August 16, 2023 - 4:00pm

If the next election plays out as today’s polls suggest, Sir Keir Starmer will get a comfortable majority no matter what happens in Scotland. But his party’s long-term future — and that of the United Kingdom — depends on reviving Labour’s fortunes north of the border. With this in mind, Starmer has been in Scotland this week on something of a charm offensive.

The Opposition is best placed to benefit from the slow-motion collapse of the Scottish National Party — not least because Tory voters tend to be the most prepared to switch to whichever Unionist candidate is best placed to oust the local Scottish nationalist. More often than not, that’s a Labour politician.

Yet any revival will pose its own hard questions for Starmer about the future of his party and the Union. This was recently illustrated when Michael Shanks, the Labour candidate in the upcoming Rutherglen & Hamilton West by-election, publicly disavowed his leader’s position on gender reform, as well as the two-child benefit limit.

Starmer, with an eye on the national picture (and, on gender, perhaps Scottish public opinion too) has refused to promise to overturn either the benefit restriction or Alister Jack’s veto of Nicola Sturgeon’s controversial Gender Recognition Reform (GRR) Bill.

Shanks says the dispute simply shows the “maturity of devolution”. But it also highlights the dangerous — though common — tendency for devolved politicians to avoid, wherever possible, the hard work of defending national institutions to their own voters.

Scottish MPs should of course be advocates for Scotland in their parties and in Parliament. But they ought, if they represent a pro-Union party, to also be advocates for their party and the UK in Scotland. 

Too many neglect this second responsibility, and the problem is especially acute within Labour. Read the paeans to the interconnectedness of our country from MPs opposing English Votes for English Laws, for example, then look in vain for similar arguments during debates on the many Scotland and Wales acts.

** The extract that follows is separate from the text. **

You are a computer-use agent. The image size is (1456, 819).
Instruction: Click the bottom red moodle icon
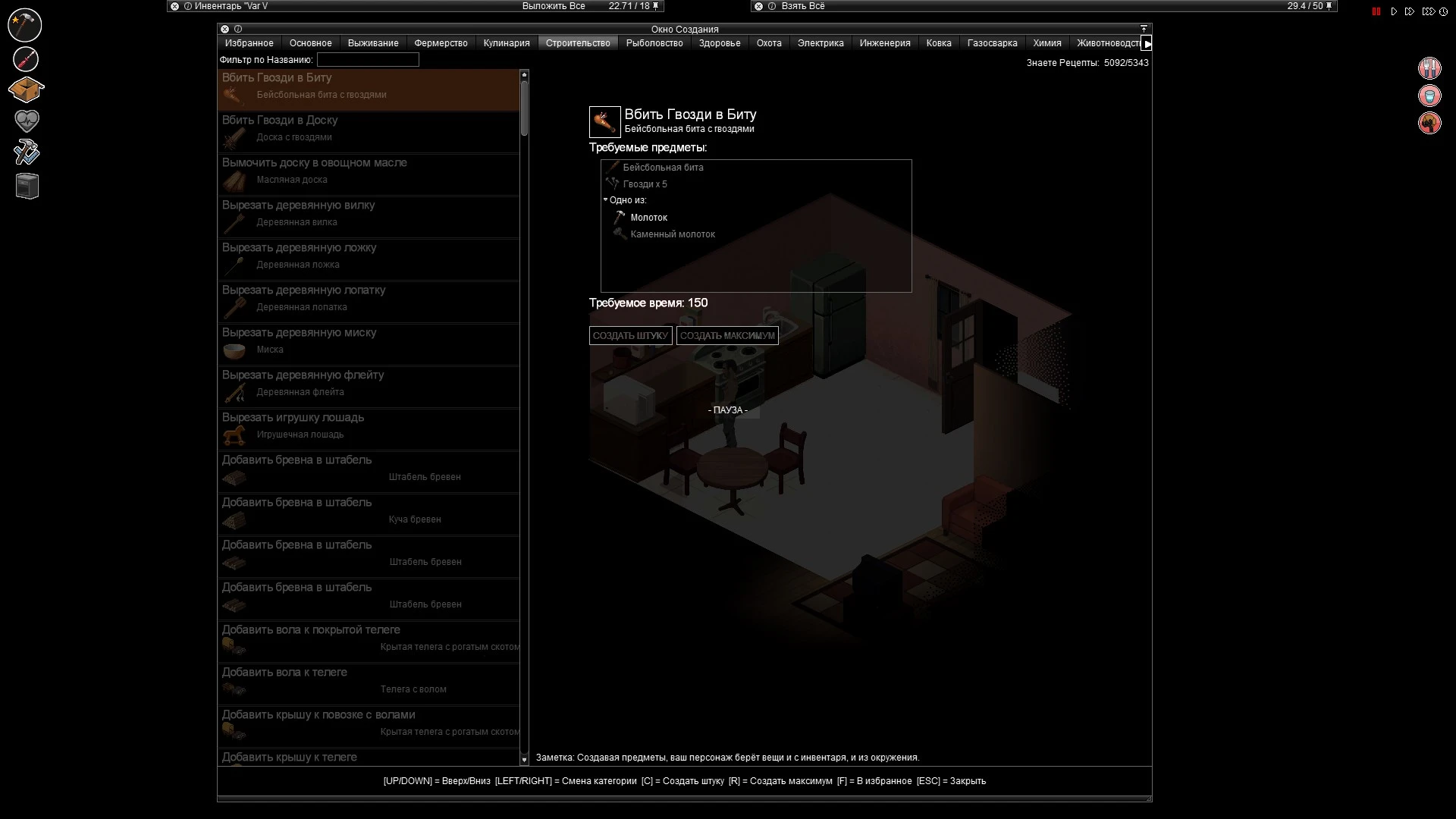click(x=1429, y=123)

Our institutions also reflect this one-sided, New Labour vision of devolution. The Barnett formula distributes cash around the UK without any British oversight of how it gets spent; powers are devolved without any enforceable responsibility to deliver.

This attitude is taken to its apogee in Gordon Brown’s proposals for constitutional reform — formally sponsored by the Labour Party — which would entrench entitlements to money and autonomy so deeply that even an elected British government could not easily challenge them.

Such an approach might buy off the separatists, year on year. It might even stave off independence, at the price of Scotland and the rest of the UK becoming largely separate societies which politely ignore each other, à la English Canada and Quebec.

But it’s a poor vision of solidarity. And, intriguingly, there are some signs that Starmer understands this. The main policy he highlights in his article yesterday for the Scotsman is Labour’s plan to establish GB Energy, a nationalised clean energy provider “run for the British people”.

In that context, his caution on Section 35 (which Jack used to block the GRR Bill) makes sense. The Equality Act 2010 is a Labour accomplishment — so why would a Labour leader not want an equal, nationwide framework for upholding its provisions?

Brown’s proposals are also unlikely to be taken forward, at least in their full-fat form, with the Shadow Cabinet reportedly almost uniformly cold on his grandiose attempt to double down on his original vision.

But shaking off the influence of New Labour’s guilty men on his party’s constitutional thinking isn’t enough. Starmer needs something to replace it, a vision for the Union in which money and power come with accountability, and solidarity flows in both directions.

That means ensuring not just that Scotland, Wales and Northern Ireland are heard at Westminster, but also that the British Government is heard in those nations too.


Henry Hill is Deputy Editor of ConservativeHome.